**À FAIRE:** Prolongez le texte sur la situation d'Emmanuel Macron après la dissolution en reprenant juste après sa dernière phrase.

**TEXTE FOURNI:**
===
Désormais, le président est seul face aux Français. Sans parti, sans affidés, sans son socle idéologique hormis « le pragmatisme » brandi à tout va, il n’a plus aucun amortisseur. Certes, les fins de second mandat sont souvent crépusculaires, cruelles et se gèrent avec des solutions d’attente et de succession. Mais dans le contexte actuel, c’est très différent. Le président a pris une initiative – la dissolution - incompréhensible et désastreuse, donc la pression sur lui est remarquablement forte, et la petite musique des appels à sa démission, pour transformer la crise politique en crise de régime, va s’amplifier.
A-t-il des atouts pour s’en sortir ?
Le président n’est pas dépourvu de moyens d’action : dissolution, nomination, référendum. Le plus difficile, c’est de prendre un nouveau risque – ce qui est audacieux – et de se réinventer – cela semble difficilement plausible. Jusqu’à aujourd’hui, aucun président n’y est parvenu, enfermé dans la fonction, trop soucieux de son statut, de la perception de son bilan, du fantasme de la trace laissée dans l’Histoire. Emmanuel Macron, par sa jeunesse, par son audace, pourra peut-être trouver les ressources d’un second souffle. Les Français demandent pour y croire un acte de contrition, un changement de cap et une autre pratique des institutions. Est-ce possible ?
Le macronisme n’est-il qu’une parenthèse ? Va-t-on assister à un retour du clivage droite-gauche ?
Aujourd’hui, tout le paradoxe, c’est que d’un côté le paysage politique français confirme le discours macroniste, avec trois blocs incompatibles, mais que de l’autre cette analyse est parfaitement invalidée en réduisant le centre à une minorité impuissante. Le bloc macroniste demeure un matériau très friable avec des courants antagonistes et des projets présidentiels concurrents. Mais c’est encore là que se fait la politique de la France. C’est là aussi que la mobilité est la plus grande, à l’avantage autant qu’au détriment du centre, d’ailleurs.
===
**SECTION DES DONNÉES:**
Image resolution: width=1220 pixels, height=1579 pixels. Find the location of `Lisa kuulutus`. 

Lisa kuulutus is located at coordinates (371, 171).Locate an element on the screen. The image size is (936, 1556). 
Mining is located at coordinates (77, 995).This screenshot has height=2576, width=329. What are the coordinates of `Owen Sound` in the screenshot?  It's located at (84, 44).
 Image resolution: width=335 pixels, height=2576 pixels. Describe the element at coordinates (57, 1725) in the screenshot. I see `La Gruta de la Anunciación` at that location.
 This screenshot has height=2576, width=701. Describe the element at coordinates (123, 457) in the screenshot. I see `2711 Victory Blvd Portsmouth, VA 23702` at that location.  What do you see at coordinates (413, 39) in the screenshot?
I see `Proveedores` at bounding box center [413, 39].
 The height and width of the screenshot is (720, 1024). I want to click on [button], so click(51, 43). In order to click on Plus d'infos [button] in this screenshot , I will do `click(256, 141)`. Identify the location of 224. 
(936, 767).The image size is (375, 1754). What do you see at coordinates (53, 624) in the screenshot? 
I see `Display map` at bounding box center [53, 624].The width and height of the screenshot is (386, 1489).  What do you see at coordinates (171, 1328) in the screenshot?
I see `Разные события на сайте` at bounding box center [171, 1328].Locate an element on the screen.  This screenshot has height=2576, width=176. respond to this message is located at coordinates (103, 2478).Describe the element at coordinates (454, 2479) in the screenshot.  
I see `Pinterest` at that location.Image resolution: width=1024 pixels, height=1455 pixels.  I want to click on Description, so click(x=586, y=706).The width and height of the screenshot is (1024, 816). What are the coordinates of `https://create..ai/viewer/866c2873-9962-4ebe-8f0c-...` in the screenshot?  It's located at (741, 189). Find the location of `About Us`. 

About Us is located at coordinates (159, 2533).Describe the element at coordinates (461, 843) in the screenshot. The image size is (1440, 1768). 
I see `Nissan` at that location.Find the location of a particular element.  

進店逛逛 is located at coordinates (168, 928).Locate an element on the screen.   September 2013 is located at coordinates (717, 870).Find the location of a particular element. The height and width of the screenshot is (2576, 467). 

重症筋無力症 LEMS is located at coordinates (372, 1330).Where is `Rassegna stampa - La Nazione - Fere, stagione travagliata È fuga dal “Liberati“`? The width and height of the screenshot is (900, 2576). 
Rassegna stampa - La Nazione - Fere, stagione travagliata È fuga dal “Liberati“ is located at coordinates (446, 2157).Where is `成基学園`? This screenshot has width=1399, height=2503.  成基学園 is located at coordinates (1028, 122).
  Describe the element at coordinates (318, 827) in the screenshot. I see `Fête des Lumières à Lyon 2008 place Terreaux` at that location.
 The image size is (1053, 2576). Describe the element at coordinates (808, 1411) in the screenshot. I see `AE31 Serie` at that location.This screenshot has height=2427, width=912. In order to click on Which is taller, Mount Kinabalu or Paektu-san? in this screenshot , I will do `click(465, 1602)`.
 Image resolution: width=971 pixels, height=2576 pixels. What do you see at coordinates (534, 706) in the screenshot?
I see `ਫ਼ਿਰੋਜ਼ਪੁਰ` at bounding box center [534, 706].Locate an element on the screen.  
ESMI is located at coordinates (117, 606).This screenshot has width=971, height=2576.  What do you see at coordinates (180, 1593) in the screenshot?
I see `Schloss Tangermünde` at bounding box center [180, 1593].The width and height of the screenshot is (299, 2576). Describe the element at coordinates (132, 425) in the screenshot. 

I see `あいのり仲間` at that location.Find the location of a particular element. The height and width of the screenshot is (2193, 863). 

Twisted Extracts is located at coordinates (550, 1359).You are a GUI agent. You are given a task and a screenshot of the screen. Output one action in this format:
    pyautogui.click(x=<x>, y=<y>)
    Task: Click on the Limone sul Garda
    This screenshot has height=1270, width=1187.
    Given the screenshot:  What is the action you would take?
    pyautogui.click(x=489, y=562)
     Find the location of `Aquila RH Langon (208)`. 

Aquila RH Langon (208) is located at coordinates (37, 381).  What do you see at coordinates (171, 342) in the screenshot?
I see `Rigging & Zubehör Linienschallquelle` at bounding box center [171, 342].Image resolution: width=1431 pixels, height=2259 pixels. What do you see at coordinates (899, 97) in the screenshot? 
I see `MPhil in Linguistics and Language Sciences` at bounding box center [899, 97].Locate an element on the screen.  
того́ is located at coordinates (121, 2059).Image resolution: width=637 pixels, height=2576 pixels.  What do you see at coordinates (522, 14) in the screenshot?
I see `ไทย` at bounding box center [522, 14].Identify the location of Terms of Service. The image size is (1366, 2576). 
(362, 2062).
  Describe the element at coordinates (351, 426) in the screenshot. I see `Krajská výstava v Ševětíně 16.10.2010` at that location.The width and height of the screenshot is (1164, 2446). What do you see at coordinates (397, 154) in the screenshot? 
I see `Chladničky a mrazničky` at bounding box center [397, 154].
===
**RÉSULTAT:**
Réveil de la social-démocratie ? Amarrage des Républicains au macronisme ? Quel est pour vous le mouvement le plus structurant de cette année ?
Dans une année globalement déstructurante, c’est le Nouveau Front populaire qui a créé la surprise en bricolant une union électorale inespérée dans des délais très brefs, contrecarrant une partie du calcul présidentiel, fondé sur l’effet de sidération puis de mobilisation. Le bloc de gauche qui en résulte est à la fois rééquilibré avec un PS plus fort et plus explosif, tout l’effort portant sur le contrôle étroit de la fraction socialiste, grâce à la discipline du scrutin majoritaire.
Où en est le RN ?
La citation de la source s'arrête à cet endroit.